Fondation Daniel Brière
 

 

Fondation du CSSS de Gatineau

Fondation Daniel Brière

La Fondation Daniel Brière a vu le jour en 2004 et a pour mandat de venir en aide aux jeunes de la région de l’Outaouais. Ayant été gâté par la vie, Daniel Brière est heureux de pouvoir redonner aux enfants éprouvés par la maladie.

Aujourd’hui père de trois garçons débordants de santé, il a choisi de contribuer auprès des jeunes de la communauté où il est né.

«Il y a six ans, lorsque j’ai créé la Fondation Daniel Brière, je souhaitais venir en aide au plus d’organismes possibles oeuvrant auprès de la jeunesse de la région de l’Outaouais.»

C’est ainsi qu’au fil du temps, la Fondation Daniel Brière a réussi à faire une différence auprès de: Centre d’animation familiale, Espoir Rosalie, Maison Mathieu Froment-Savoie, Grands Frères et Grandes Sœurs de l’Outaouais, ainsi que le Centre Espoir de Gatineau.

«Puis, en 2008, c’est tout naturellement que le Centre régional de pédiatrie le COPAIN s’est imposé.»

À chaque année, le hockeyeur prend le temps de se rendre au CSSS de Gatineau pour visiter des jeunes souffrant de diverses maladies et qui sont soignés chez eux, en Outaouais, au COPAIN.

«Même si c'est difficile, ces enfants gardent espoir et sont très positifs, puisque beaucoup de jeunes avant eux ont reçu de bons soins et ont été capables de vaincre la maladie».

La Classique Daniel Brière est maintenant inscrite dans la tradition de la région et représente la source de financement absolument essentielle à la poursuite des actions de la Fondation Daniel Brière.

«Tous ces sous n’auraient jamais pu être amassés pour les enfants de la région sans la généreuse collaboration de la population ainsi que des partenaires et commanditaires de la journée.

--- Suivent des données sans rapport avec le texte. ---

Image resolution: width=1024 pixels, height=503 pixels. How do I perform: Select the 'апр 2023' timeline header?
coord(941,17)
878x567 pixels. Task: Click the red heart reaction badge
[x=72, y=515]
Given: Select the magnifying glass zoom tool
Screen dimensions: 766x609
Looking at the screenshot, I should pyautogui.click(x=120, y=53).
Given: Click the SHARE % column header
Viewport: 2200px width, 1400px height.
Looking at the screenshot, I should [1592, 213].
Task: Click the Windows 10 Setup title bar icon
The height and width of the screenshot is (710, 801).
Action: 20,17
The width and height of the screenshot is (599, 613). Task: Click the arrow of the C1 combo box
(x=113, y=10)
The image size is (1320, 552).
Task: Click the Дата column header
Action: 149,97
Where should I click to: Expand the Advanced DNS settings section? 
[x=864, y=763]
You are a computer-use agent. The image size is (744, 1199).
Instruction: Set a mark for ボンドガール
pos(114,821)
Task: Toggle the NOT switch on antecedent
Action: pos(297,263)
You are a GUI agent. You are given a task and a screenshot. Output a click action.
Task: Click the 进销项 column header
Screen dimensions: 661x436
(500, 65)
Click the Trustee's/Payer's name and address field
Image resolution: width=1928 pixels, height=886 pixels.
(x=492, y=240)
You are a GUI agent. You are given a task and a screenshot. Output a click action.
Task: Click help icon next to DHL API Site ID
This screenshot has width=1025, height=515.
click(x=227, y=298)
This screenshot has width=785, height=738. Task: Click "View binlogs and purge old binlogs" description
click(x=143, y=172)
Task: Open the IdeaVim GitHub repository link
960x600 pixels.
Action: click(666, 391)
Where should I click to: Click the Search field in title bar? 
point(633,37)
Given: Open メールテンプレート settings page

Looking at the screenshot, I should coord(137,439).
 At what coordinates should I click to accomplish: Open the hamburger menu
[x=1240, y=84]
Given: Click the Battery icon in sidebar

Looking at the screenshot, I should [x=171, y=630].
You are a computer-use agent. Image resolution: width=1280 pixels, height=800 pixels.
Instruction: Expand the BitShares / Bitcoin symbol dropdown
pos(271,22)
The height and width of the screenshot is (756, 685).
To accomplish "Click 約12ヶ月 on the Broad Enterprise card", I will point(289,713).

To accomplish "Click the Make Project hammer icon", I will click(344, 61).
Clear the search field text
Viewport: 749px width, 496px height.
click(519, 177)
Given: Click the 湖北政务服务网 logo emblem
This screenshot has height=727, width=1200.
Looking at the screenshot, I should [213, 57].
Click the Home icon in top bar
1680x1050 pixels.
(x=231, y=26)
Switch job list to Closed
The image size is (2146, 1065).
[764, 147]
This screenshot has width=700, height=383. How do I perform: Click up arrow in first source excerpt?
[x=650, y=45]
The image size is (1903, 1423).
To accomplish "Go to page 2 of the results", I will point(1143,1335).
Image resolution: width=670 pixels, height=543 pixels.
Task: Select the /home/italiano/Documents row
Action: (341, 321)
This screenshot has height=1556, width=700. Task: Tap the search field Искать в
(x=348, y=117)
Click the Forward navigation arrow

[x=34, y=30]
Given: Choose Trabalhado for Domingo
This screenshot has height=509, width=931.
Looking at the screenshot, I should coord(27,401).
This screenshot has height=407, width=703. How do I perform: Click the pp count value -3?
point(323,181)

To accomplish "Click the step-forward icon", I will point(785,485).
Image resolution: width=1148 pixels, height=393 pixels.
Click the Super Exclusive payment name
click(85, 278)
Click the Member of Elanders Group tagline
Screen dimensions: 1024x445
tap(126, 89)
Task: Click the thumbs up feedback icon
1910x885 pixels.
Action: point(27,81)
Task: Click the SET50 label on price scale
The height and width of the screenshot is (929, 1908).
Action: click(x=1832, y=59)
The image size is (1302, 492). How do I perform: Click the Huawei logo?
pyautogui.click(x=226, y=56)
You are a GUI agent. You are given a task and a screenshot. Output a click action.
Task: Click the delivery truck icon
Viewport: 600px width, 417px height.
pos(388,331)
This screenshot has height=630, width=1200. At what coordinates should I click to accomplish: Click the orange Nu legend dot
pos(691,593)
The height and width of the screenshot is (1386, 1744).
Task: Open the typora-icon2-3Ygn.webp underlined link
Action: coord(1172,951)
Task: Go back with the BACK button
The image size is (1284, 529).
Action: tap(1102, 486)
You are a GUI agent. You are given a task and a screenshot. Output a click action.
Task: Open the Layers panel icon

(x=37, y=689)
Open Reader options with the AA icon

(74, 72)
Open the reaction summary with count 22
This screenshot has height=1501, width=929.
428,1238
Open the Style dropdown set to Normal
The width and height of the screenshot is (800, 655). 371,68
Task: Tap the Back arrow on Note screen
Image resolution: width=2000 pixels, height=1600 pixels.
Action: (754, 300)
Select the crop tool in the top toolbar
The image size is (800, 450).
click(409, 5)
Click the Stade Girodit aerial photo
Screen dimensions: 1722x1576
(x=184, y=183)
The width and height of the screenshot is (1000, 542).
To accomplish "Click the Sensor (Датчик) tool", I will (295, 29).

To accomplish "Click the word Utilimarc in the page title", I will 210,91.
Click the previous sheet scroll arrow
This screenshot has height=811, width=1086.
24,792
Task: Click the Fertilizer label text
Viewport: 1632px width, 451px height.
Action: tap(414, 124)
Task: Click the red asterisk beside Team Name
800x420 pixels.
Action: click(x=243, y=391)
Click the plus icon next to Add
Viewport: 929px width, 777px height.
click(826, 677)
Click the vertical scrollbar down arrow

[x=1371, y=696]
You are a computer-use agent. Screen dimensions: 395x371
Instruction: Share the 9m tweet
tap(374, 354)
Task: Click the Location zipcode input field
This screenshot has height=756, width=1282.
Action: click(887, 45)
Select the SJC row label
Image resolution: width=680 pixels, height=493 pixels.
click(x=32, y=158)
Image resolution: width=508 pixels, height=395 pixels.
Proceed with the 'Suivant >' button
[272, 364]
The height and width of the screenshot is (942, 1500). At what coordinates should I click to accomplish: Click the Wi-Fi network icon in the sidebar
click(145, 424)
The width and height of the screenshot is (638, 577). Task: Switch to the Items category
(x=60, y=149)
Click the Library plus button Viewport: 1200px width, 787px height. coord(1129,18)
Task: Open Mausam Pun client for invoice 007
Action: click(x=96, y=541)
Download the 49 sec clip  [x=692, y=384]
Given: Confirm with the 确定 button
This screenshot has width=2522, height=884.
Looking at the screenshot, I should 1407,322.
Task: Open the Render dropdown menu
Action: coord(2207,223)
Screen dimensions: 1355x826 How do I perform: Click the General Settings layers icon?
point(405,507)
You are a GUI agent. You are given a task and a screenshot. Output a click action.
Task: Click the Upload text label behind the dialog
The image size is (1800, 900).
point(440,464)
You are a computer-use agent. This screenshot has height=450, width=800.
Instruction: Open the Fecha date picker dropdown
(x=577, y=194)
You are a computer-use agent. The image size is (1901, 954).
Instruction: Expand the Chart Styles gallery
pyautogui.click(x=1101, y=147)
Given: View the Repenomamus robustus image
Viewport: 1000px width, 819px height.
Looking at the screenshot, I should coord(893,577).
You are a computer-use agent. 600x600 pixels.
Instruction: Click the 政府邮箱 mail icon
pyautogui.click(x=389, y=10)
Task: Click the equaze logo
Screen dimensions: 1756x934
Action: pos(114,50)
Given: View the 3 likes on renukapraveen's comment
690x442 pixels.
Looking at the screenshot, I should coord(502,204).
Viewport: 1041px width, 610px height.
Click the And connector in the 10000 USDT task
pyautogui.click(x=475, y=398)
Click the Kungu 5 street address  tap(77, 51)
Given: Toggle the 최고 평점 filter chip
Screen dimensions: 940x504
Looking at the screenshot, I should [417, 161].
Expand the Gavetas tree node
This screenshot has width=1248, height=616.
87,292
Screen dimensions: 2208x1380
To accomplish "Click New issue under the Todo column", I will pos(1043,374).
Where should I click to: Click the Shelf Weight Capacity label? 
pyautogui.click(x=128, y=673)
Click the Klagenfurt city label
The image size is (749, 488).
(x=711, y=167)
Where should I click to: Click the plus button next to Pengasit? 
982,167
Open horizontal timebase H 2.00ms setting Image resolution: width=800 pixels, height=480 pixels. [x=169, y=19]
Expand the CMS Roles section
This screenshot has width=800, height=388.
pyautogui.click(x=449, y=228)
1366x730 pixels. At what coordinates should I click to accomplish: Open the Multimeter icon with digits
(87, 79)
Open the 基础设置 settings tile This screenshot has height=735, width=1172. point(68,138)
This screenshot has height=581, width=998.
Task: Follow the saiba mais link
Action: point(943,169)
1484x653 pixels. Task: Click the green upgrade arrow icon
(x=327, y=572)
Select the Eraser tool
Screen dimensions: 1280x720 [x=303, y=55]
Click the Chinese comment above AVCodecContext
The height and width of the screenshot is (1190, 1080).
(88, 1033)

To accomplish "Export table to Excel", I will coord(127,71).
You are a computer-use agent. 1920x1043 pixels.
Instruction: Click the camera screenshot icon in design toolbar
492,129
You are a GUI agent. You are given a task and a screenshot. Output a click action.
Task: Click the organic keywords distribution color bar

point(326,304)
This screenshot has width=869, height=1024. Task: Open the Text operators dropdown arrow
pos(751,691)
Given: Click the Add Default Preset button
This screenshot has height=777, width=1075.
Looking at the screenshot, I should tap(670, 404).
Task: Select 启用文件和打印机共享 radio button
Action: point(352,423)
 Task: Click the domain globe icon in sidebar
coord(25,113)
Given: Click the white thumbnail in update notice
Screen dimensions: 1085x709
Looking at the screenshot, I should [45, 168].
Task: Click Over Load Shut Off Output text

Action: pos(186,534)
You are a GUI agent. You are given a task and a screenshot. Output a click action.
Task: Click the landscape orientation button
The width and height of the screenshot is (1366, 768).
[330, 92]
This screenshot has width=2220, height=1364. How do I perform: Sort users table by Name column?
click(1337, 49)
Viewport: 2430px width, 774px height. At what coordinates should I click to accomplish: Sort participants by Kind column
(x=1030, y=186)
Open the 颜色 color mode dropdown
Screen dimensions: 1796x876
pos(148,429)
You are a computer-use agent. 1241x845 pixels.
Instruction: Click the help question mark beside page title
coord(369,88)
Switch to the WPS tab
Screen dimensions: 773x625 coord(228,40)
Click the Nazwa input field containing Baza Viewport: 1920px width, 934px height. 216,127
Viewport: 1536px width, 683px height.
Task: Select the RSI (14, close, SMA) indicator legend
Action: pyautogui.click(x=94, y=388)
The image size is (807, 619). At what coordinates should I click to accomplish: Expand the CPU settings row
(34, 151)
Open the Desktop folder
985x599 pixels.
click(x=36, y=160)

Les gens de l'Outaouais ont toujours été très généreux et je les remercie.»

La Classique et la Fondation Daniel Brière comptent sans contredit parmi les événements les plus importants pour la jeunesse de la région de l’Outaouais.

«Je ne vis plus de façon permanente à Gatineau depuis déjà plusieurs années, mais je ne pourrais faire mon tournoi de golf annuel et mettre à profit la Fondation qui porte mon nom à un autre endroit que dans la ville qui m'a vu grandir. C'est un côté de moi qui est important. Il y a des enfants qui n'ont pas la chance de vivre ce que tout le monde vit et je ne trouve pas ça correct.»